The Canadian dollar rose from its lowest level in almost two years before a report Tuesday forecast to show the pace of home construction in June stayed above the year-to-date average for the second month in a row.
The seasonally adjusted annualized rate of housing starts was 199,586 units in June, according to data from the Canadian government’s housing agency. Analysts polled by Reuters had expected 187,000 starts in June.
The Canada Mortgage and Housing Corp also revised May starts higher, to 204,616 from the 200,178 originally reported.
The stronger-than-expected numbers helped boost the Canadian dollar in early trading.

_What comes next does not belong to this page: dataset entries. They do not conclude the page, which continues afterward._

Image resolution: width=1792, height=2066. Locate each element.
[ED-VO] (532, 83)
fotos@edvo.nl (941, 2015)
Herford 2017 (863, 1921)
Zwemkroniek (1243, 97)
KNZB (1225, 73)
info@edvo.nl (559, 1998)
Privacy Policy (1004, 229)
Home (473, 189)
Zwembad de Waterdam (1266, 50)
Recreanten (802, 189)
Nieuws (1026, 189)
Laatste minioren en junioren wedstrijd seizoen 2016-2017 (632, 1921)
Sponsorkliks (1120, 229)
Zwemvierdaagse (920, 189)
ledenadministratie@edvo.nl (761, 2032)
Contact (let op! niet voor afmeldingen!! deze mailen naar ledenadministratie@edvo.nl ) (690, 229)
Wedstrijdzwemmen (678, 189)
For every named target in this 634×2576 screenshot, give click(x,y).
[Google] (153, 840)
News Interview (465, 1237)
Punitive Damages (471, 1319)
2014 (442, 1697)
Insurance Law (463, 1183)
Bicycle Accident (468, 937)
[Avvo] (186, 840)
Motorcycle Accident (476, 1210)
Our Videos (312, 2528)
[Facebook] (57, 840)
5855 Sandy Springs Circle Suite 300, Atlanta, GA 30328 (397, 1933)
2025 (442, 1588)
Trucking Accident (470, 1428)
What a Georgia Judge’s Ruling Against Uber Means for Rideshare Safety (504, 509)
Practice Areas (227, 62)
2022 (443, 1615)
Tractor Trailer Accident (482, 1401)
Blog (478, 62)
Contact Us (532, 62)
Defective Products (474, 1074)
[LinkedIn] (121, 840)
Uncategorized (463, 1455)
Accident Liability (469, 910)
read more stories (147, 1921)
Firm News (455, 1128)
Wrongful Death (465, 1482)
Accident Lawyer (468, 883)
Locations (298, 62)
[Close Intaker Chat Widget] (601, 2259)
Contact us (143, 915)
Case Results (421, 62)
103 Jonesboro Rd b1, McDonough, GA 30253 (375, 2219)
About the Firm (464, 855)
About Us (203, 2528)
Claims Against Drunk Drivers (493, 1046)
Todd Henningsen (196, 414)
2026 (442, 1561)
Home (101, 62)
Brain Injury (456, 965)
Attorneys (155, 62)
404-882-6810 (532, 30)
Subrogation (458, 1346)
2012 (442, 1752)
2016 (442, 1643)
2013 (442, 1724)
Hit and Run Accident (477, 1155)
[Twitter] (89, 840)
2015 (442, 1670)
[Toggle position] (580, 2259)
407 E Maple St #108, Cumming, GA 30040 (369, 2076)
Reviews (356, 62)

With sales finding a floor in recent months, prices well behaved and homebuilding close to demographic demand, the soft landing story looks firmly in place
The latest data come exactly one year after tough new mortgage rules aimed at cooling the market came into effect. Canada’s Conservative government tightened the rules in a bid to prevent a possible housing bubble.
Those rule changes, the government’s fourth such crackdown since the financial crisis, succeeded in dampening housing market activity.
But after nearly a year of cooling sales and concern that Canada could have a U.S.-style housing crash, demand has roared back in key markets, helped by borrowing costs that remain near historic lows.
“Canada’s housing market continued to defy the skeptics in June, not to mention Mother Nature and a bout of labour market unrest,” BMO Capital Markets economist Robert Kavcic said in a note to clients.
“With sales finding a floor in recent months, prices well behaved and homebuilding close to demographic demand, the soft landing story looks firmly in place.”